Another child, known only as a boy about 11 to 13, was seen by a janitor pinned against a wall while Sandusky performed oral sex on him in fall 2000, the grand jury said.
And in 2002, Kelly said, a graduate assistant saw Sandusky sexually assault a naked boy, estimated to be about 10 years old, in a team locker room shower. The grad student and his father reported what he saw to Paterno, who immediately told Curley, prosecutors said.
Curley and Schultz met with the graduate assistant about a week and a half later, Kelly said.
"Despite a powerful eyewitness statement about the sexual assault of a child, this incident was not reported to any law enforcement or child protective agency, as required by Pennsylvania law," Kelly said.
There's no indication that anyone at school attempted to find the boy or follow up with the witness, she said.
Curley denied that the assistant had reported anything of a sexual nature, calling it "merely 'horsing around,'" the 23-page grand jury report said. But he also testified that he barred Sandusky from bringing children onto campus and that he advised Penn State President Graham Spanier of the matter.
The grand jury said Curley was lying, Kelly said, adding that it also deemed portions of Schultz's testimony not to be credible.
Schultz told the jurors he also knew of a 1998 investigation involving sexually inappropriate behavior by Sandusky with a boy in the showers the football team used.
But despite his job overseeing campus police, he never reported the 2002 allegations to any authorities, "never sought or received a police report on the 1998 incident and never attempted to learn the identity of the child in the shower in 2002," the jurors wrote. "No one from the university did so."
Lawyers for both Curley and Schultz issued statements saying they are innocent of all charges.
In response to a request for comment from Paterno, a spokesman for the athletic department said all such questions would be referred to university representatives, who released a statement from Spanier calling the allegations against Sandusky "troubling" and adding that Curley and Schultz had his unconditional support.
He predicted they will be exonerated.
"I have known and worked daily with Tim and Gary for more than 16 years," Spanier said. "I have complete confidence in how they handled the allegations about a former university employee."

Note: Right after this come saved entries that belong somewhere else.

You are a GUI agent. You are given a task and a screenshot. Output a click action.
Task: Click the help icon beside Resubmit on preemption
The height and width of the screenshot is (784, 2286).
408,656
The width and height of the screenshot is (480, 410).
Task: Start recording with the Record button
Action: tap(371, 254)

The university is also paying legal costs for Curley and Schultz because the allegations against them concern how they fulfilled their responsibilities as employees, spokeswoman Lisa Powers said.

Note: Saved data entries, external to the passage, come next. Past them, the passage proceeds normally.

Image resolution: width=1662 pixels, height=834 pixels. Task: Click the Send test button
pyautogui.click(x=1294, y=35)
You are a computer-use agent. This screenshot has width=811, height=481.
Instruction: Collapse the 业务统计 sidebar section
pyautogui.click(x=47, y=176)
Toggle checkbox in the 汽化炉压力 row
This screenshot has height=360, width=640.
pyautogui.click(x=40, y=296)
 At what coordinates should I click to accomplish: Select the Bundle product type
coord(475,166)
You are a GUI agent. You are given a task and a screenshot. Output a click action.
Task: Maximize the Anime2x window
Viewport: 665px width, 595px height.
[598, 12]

Sandusky, once considered a potential successor to Paterno, drew up the defenses for the Nittany Lions' national-title teams in 1982 and 1986. The team is enjoying another successful run this season; at 8-1, Penn State is ranked No. 16 in the AP Top 25 and is the last undefeated squad in Big Ten play. The Nittany Lions were off Saturday.
As the head football coach, Paterno has spent years cultivating a reputation for putting integrity ahead of modern college-sports economics. It's a notion that has benefited Penn State's marketing and recruiting efforts over the decades and one that the Big Ten school's alumni proudly tout years after they leave.
"We're supposed to be one of the universities to follow after, someone to look up to," said sophomore Brian Prewitt of Poughkeepsie, N.Y. "Now that people on the top are involved, it's going to be bad."